For patients in the active phase, regions of interest (ROIs) of < 0.5-cm2 were placed on the mucous layer of the lesion segment. In active CD, the mucous layer can be seen clearly due to edema in the sub-mucous layer. For inactive CD, the ROI was placed on the whole bowel wall since the mucous and sub-mucous layers cannot be differentiated. According to a study by Semelka et al, quantitative measurement of ROIs of wall signal intensity (WSI) was conducted before and after intravenous contrast administration. Relative contrast enhancement (RCE) was calculated according to: RCE = (WSIpost-enhancement - WSIpre-enhancement)/(WSIpre-enhancement) × 100 × SDnoisepre-enhancement/SDnoise post-enhancement), where SDnoise pre-enhancement is the average of three standard deviations (SDs) of the signal intensity measured outside of the body before enhancement, and SDnoise post-enhancement presents the same noise after enhancement.
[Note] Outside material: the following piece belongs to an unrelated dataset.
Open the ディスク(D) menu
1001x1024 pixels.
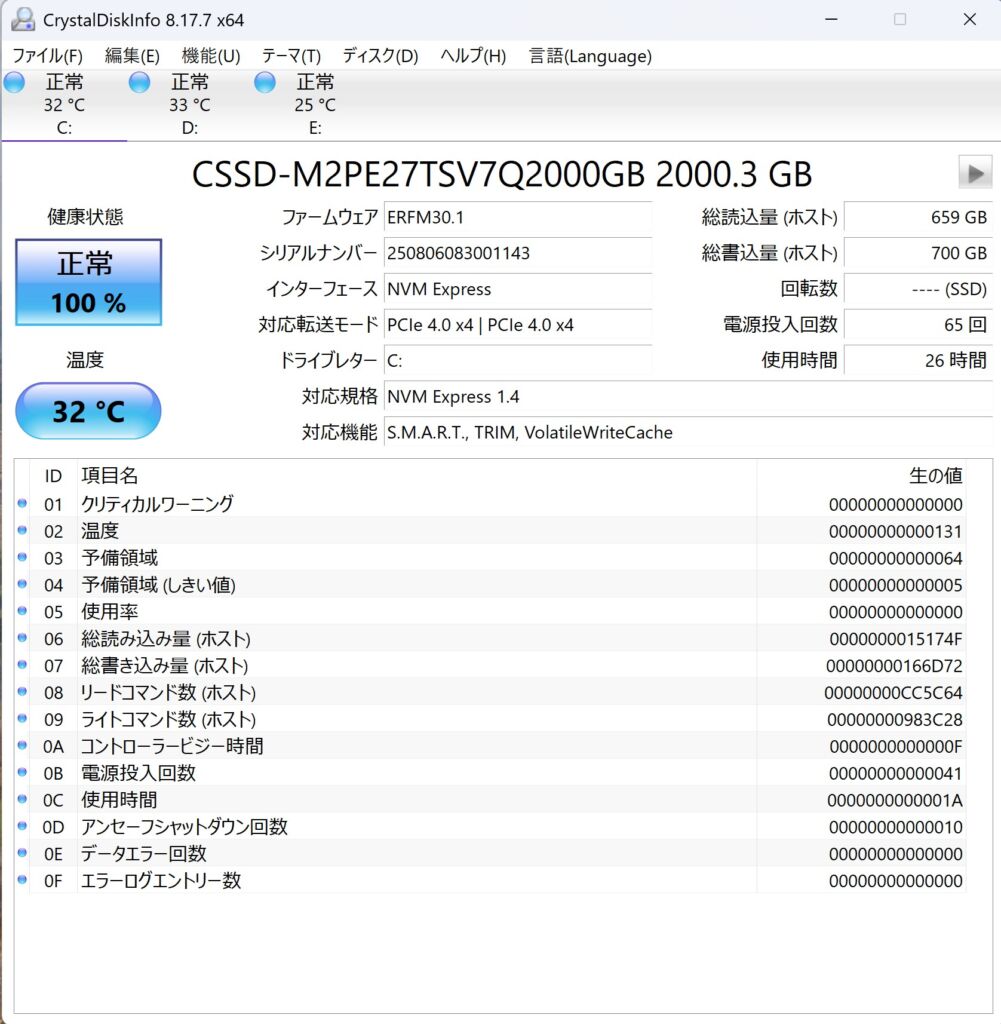[380, 56]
DWI can be used to measure the movement of water molecules in living bodies. In the presence of acute inflammation, the edema, exudation of intestinal wall tissue, and elevated inflammatory cytokine levels limit the movement of the water molecules in tissues and cells (i.e., the diffusion is limited). Hence, the DWI signals increase while apparent diffusion coefficient (ADC) values decrease. Those values are reversed when inflammation improves[6-11,15]. In DWI sequences, ROIs of ADC placed on the bowel wall of CD lesions were measured using the Functool Software, and the average values were obtained. A simplified Magnetic Resonance Index of Activity (MaRIA) was calculated for each segment using the formula 1.5 × wall thickness (mm) + 0.02 × RCE + 5 × edema + 10 × ulceration.
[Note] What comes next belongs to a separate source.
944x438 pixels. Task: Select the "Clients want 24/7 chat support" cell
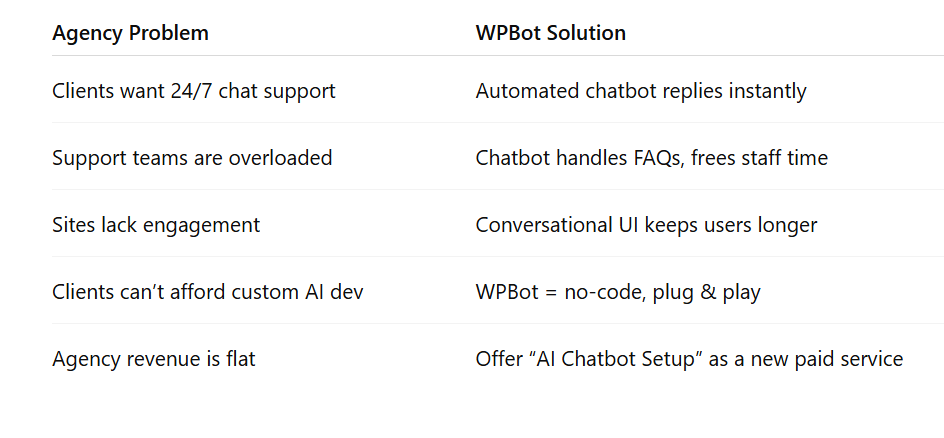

Artery enhancement sequence on T1W1 shows the blood supply of the intestine. aRCE is the enhancement rate during arterial phase and represents the degree of blood supply. pRCE is the blood supply during the portal phase. dRCE is the blood supply during the period of delay. In the presence of acute inflammation, the enhancement rates of the various phases are elevated. If the peak value of the enhancement curve is delayed, the inflammation is likely to be improved or chronic[6-11,15]. The average RCE (total RCE, tRCE; arterial phase RCE, aRCE; portal phase RCE, pRCE; delay phase RCE, dRCE) and ADC values of the lesions in each patient were obtained. ∆tRCE, ∆aRCE, ∆pRCE, ∆dRCE, ∆ADC, ∆MaRIA, ∆thickness, and ∆CDEIS were defined as ∆CDEIS = (indicators after treatment-indicators before treatment)/indicators before treatment.
If the lesions were improved after medical treatment of CD, the following MRI manifestations could be seen: (1) T2WI showed that the thickening of the intestinal wall was alleviated, edema was alleviated or had disappeared, and mucosal ulcers were healed; (2) dynamic T1W1 enhancement sequence showed that the enhancement of the lesion segment had weakened, and the intestinal wall was no longer stratified; (3) the exudation surrounding the intestines was reduced or had disappeared, and the enlarged lymph nodes surrounding the intestines had shrunk; and (4) DWI sequence showed that the signals of the diseased segment were reduced and ADC values were increased.